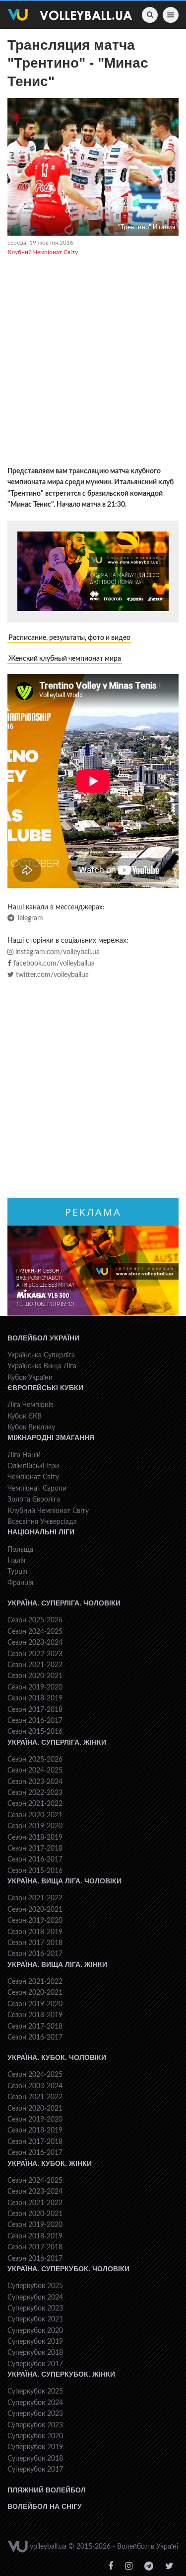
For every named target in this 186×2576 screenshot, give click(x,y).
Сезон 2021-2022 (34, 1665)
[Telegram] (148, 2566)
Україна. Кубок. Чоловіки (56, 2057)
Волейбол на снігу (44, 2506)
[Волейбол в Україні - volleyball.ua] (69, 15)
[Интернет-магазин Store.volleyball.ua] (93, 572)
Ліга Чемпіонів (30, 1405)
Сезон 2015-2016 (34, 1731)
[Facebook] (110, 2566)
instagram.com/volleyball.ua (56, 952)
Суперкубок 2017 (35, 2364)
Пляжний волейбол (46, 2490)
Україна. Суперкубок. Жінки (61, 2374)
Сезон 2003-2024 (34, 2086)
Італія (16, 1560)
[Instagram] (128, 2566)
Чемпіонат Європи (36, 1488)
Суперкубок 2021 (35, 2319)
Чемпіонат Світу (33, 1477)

» EXERCISE OBJECTIVE:
Output every record above exactly, leaving out the pictures.

» SOLUTION:
For every named target in this 186×2576 screenshot, give click(x,y).
Сезон 2021-2022 (34, 1665)
[Telegram] (148, 2566)
Україна. Кубок. Чоловіки (56, 2057)
Волейбол на снігу (44, 2506)
[Волейбол в Україні - volleyball.ua] (69, 15)
[Интернет-магазин Store.volleyball.ua] (93, 572)
Ліга Чемпіонів (30, 1405)
Сезон 2015-2016 (34, 1731)
[Facebook] (110, 2566)
instagram.com/volleyball.ua (56, 952)
Суперкубок 2017 (35, 2364)
Пляжний волейбол (46, 2490)
Україна. Суперкубок. Жінки (61, 2374)
Сезон 2003-2024 (34, 2086)
Італія (16, 1560)
[Instagram] (128, 2566)
Чемпіонат Європи (36, 1488)
Суперкубок 2021 (35, 2319)
Чемпіонат Світу (33, 1477)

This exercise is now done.